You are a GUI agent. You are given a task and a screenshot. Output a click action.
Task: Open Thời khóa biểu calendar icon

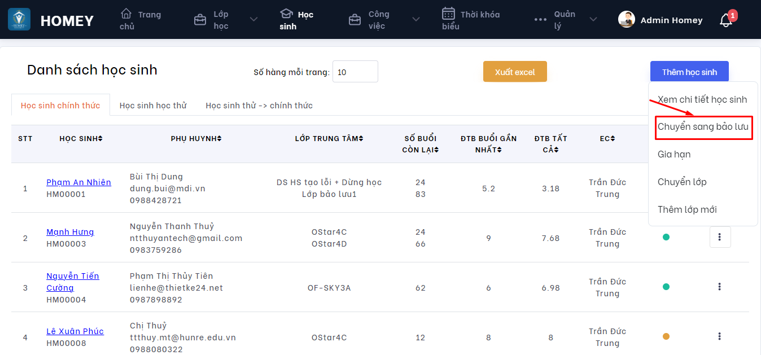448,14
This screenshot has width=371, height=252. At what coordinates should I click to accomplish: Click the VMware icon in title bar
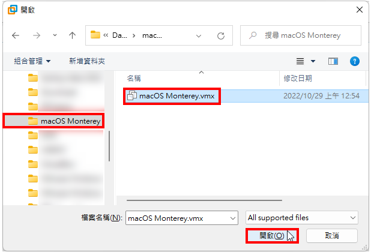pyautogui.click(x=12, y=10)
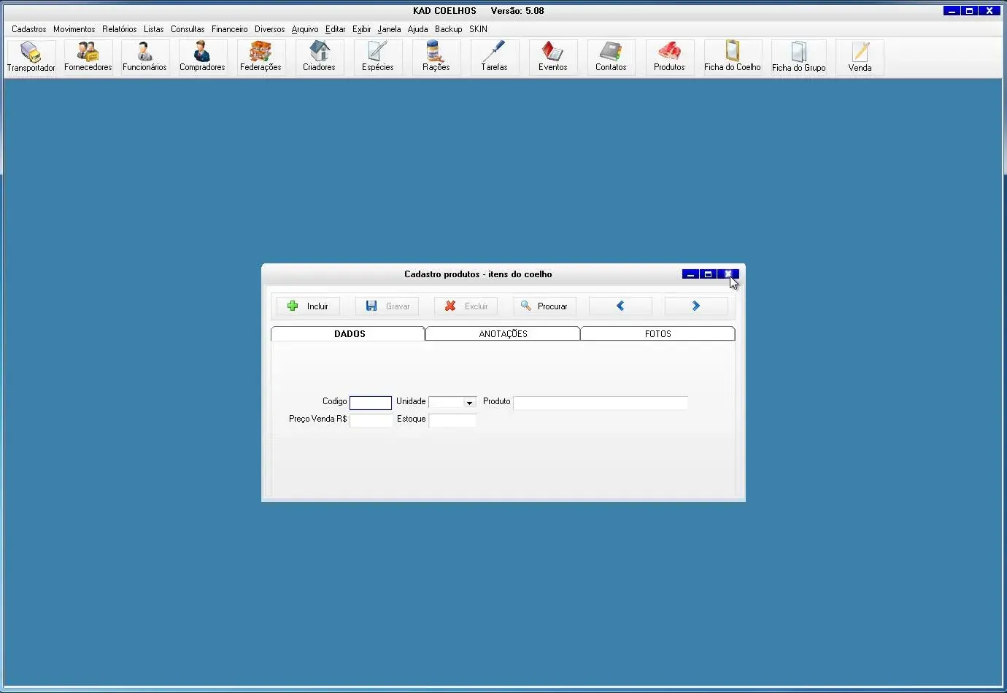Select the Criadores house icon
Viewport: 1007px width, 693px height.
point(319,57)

# # # # #

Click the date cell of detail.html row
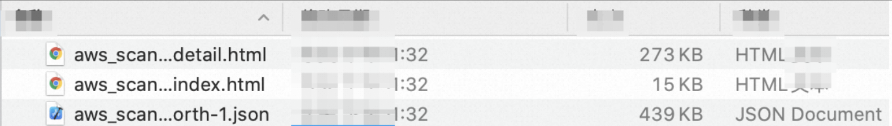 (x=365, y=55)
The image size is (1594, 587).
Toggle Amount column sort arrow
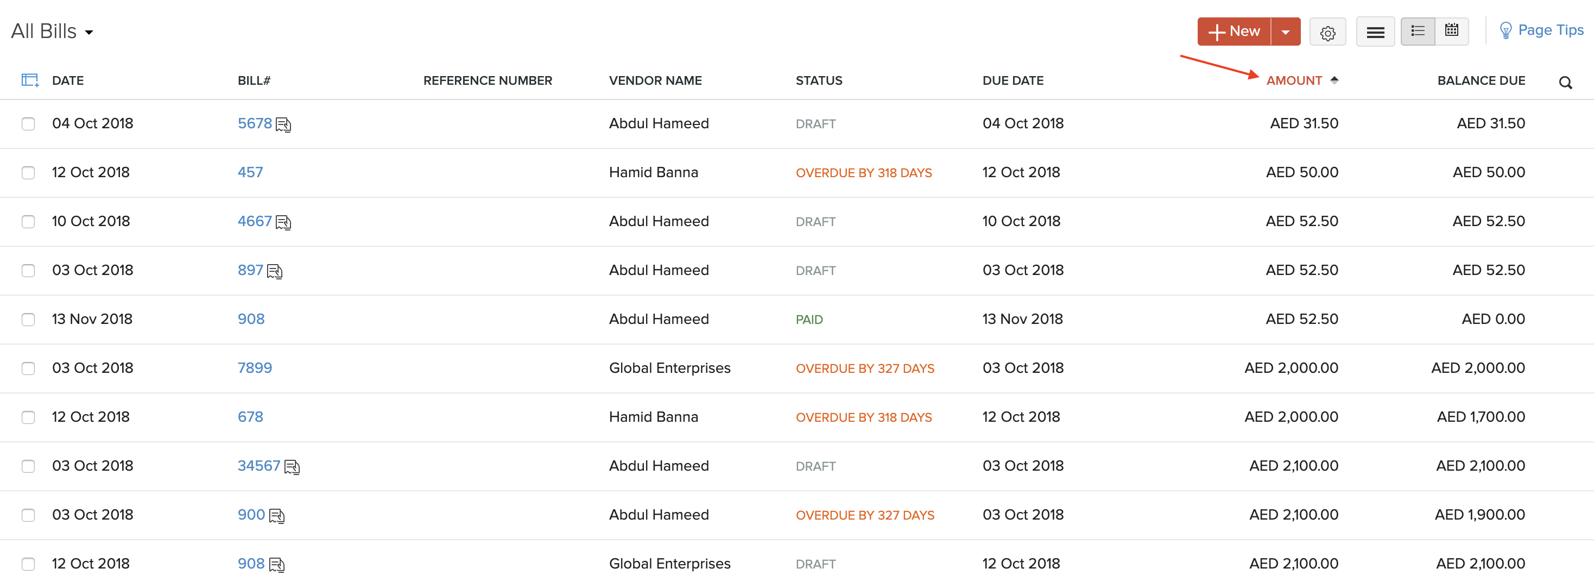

# # # # #

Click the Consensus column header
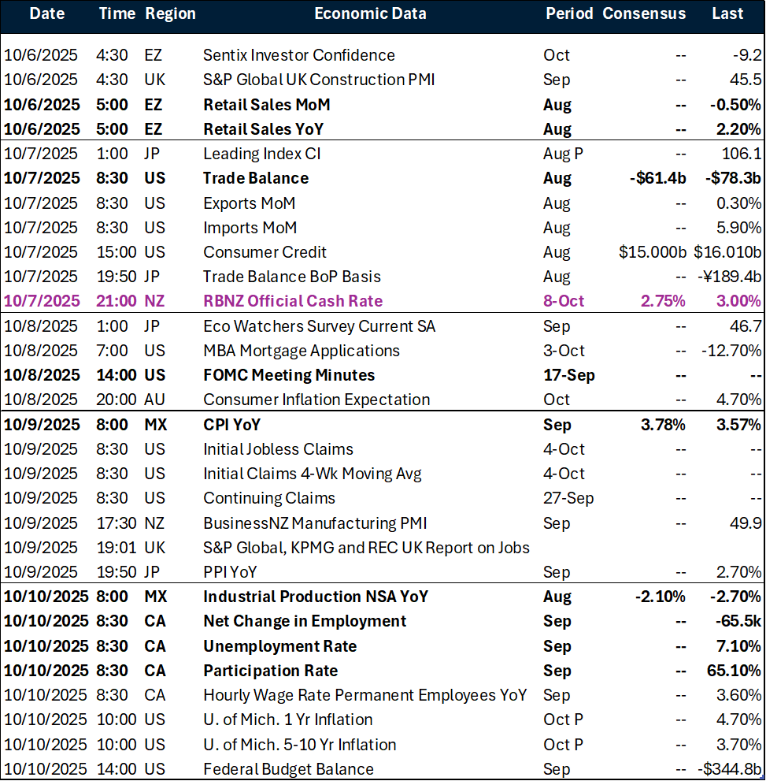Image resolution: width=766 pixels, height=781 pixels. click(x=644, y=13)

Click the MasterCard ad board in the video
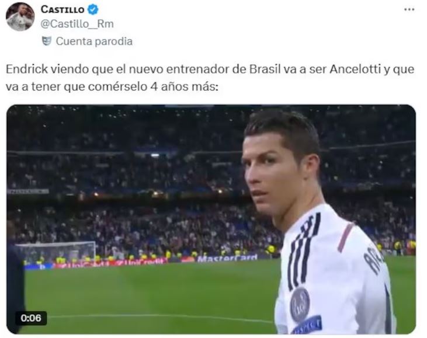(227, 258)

# # # # #

**TO DO:**
All that is wanted is an exact copy of the lines above from the one with "The image size is (1594, 587)." through the one with "Toggle Amount column sort arrow", with both ends included.

**SOLUTION TO THIS TASK:**
The image size is (1594, 587).
Toggle Amount column sort arrow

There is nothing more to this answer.